■ How to complete this task ■
A word-for-word transcription of the data below is required.
-- Data to use follows --
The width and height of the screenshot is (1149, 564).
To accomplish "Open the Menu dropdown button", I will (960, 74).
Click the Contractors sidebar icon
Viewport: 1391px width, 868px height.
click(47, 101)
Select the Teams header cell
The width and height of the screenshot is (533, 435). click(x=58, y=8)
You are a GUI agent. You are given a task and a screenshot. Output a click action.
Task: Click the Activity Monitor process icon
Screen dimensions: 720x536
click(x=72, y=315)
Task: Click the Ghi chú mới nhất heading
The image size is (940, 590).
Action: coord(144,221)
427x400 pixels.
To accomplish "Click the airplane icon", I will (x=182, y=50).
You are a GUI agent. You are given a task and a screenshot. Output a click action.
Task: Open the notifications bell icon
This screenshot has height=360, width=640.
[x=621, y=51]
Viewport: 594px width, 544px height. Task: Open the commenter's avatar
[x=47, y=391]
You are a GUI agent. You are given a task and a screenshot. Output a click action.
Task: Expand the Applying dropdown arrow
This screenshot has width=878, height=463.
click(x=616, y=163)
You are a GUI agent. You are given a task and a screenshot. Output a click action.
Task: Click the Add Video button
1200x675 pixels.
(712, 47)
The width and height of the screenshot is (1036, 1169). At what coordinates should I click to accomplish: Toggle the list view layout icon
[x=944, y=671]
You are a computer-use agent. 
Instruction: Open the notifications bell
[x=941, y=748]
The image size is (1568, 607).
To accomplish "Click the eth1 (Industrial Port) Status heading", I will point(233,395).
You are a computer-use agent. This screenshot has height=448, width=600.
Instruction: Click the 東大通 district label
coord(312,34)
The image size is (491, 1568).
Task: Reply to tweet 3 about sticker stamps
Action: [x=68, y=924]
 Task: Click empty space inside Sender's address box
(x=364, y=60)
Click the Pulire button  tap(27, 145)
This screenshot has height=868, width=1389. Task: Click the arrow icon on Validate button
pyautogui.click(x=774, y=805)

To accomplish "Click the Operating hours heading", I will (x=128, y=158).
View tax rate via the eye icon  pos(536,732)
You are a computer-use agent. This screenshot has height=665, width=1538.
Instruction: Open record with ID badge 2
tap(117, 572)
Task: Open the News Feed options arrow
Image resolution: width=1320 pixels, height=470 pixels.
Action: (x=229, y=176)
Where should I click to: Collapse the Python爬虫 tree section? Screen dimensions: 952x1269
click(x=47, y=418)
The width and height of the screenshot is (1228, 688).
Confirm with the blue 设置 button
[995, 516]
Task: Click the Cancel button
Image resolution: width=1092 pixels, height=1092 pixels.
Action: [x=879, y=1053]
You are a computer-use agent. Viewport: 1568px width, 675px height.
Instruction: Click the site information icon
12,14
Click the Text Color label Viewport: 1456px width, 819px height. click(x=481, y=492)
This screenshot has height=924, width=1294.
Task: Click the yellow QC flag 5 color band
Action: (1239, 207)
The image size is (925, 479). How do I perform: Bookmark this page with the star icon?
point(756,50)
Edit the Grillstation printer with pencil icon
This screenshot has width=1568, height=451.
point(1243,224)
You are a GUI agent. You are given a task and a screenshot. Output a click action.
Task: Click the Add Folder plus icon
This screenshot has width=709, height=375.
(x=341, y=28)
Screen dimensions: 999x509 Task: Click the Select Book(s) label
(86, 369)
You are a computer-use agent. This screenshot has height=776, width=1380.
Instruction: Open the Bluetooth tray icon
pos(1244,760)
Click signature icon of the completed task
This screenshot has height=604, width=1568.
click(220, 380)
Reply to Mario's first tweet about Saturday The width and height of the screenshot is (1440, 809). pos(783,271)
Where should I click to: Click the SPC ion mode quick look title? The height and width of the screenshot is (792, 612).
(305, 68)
-- Data to use concluded --
■ Answer space ■
The width and height of the screenshot is (1149, 564).
To accomplish "Open the Menu dropdown button", I will (960, 74).
Click the Contractors sidebar icon
Viewport: 1391px width, 868px height.
click(47, 101)
Select the Teams header cell
The width and height of the screenshot is (533, 435). click(x=58, y=8)
You are a GUI agent. You are given a task and a screenshot. Output a click action.
Task: Click the Activity Monitor process icon
Screen dimensions: 720x536
click(x=72, y=315)
Task: Click the Ghi chú mới nhất heading
The image size is (940, 590).
Action: coord(144,221)
427x400 pixels.
To accomplish "Click the airplane icon", I will (x=182, y=50).
You are a GUI agent. You are given a task and a screenshot. Output a click action.
Task: Open the notifications bell icon
This screenshot has height=360, width=640.
[x=621, y=51]
Viewport: 594px width, 544px height. Task: Open the commenter's avatar
[x=47, y=391]
You are a GUI agent. You are given a task and a screenshot. Output a click action.
Task: Expand the Applying dropdown arrow
This screenshot has width=878, height=463.
click(x=616, y=163)
You are a GUI agent. You are given a task and a screenshot. Output a click action.
Task: Click the Add Video button
1200x675 pixels.
(712, 47)
The width and height of the screenshot is (1036, 1169). At what coordinates should I click to accomplish: Toggle the list view layout icon
[x=944, y=671]
You are a computer-use agent. 
Instruction: Open the notifications bell
[x=941, y=748]
The image size is (1568, 607).
To accomplish "Click the eth1 (Industrial Port) Status heading", I will point(233,395).
You are a computer-use agent. This screenshot has height=448, width=600.
Instruction: Click the 東大通 district label
coord(312,34)
The image size is (491, 1568).
Task: Reply to tweet 3 about sticker stamps
Action: [x=68, y=924]
 Task: Click empty space inside Sender's address box
(x=364, y=60)
Click the Pulire button  tap(27, 145)
This screenshot has height=868, width=1389. Task: Click the arrow icon on Validate button
pyautogui.click(x=774, y=805)

To accomplish "Click the Operating hours heading", I will (x=128, y=158).
View tax rate via the eye icon  pos(536,732)
You are a computer-use agent. This screenshot has height=665, width=1538.
Instruction: Open record with ID badge 2
tap(117, 572)
Task: Open the News Feed options arrow
Image resolution: width=1320 pixels, height=470 pixels.
Action: (x=229, y=176)
Where should I click to: Collapse the Python爬虫 tree section? Screen dimensions: 952x1269
click(x=47, y=418)
The width and height of the screenshot is (1228, 688).
Confirm with the blue 设置 button
[995, 516]
Task: Click the Cancel button
Image resolution: width=1092 pixels, height=1092 pixels.
Action: [x=879, y=1053]
You are a computer-use agent. Viewport: 1568px width, 675px height.
Instruction: Click the site information icon
12,14
Click the Text Color label Viewport: 1456px width, 819px height. click(x=481, y=492)
This screenshot has height=924, width=1294.
Task: Click the yellow QC flag 5 color band
Action: (1239, 207)
The image size is (925, 479). How do I perform: Bookmark this page with the star icon?
point(756,50)
Edit the Grillstation printer with pencil icon
This screenshot has width=1568, height=451.
point(1243,224)
You are a GUI agent. You are given a task and a screenshot. Output a click action.
Task: Click the Add Folder plus icon
This screenshot has width=709, height=375.
(x=341, y=28)
Screen dimensions: 999x509 Task: Click the Select Book(s) label
(86, 369)
You are a computer-use agent. This screenshot has height=776, width=1380.
Instruction: Open the Bluetooth tray icon
pos(1244,760)
Click signature icon of the completed task
This screenshot has height=604, width=1568.
click(220, 380)
Reply to Mario's first tweet about Saturday The width and height of the screenshot is (1440, 809). pos(783,271)
Where should I click to: Click the SPC ion mode quick look title? The height and width of the screenshot is (792, 612).
(305, 68)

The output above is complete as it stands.